On production servers running variety of workloads over time, kernel
panic can happen sporadically after days or even months. It is
important to collect as much debug logs as possible to root cause
and fix the problem, that may not be easy to reproduce. Snapshot of
underlying hardware/firmware state (like register dump, firmware
logs, adapter memory, etc.), at the time of kernel panic will be very
helpful while debugging the culprit device driver.

This series of patches add new generic framework that enable device
drivers to collect device specific snapshot of the hardware/firmware
state of the underlying device in the crash recovery kernel. In crash
recovery kernel, the collected logs are added as elf notes to
/proc/vmcore, which is copied by user space scripts for post-analysis.

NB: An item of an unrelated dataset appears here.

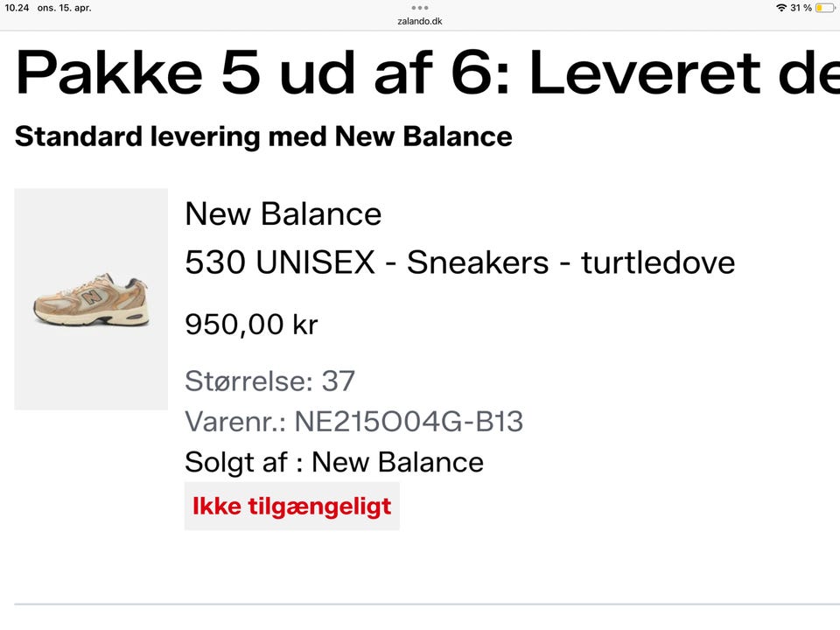Click the "Solgt af : New Balance" seller line
The width and height of the screenshot is (840, 630).
coord(334,462)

The sequence of actions done by device drivers to append their device
specific hardware/firmware logs to /proc/vmcore are as follows:

1. During probe (before hardware is initialized), device drivers
register to the vmcore module (via vmcore_add_device_dump()), with
callback function, along with buffer size and log name needed for
firmware/hardware log collection.

2. vmcore module allocates the buffer with requested size. It adds
an elf note and invokes the device driver's registered callback
function.

3. Device driver collects all hardware/firmware logs into the buffer
and returns control back to vmcore module.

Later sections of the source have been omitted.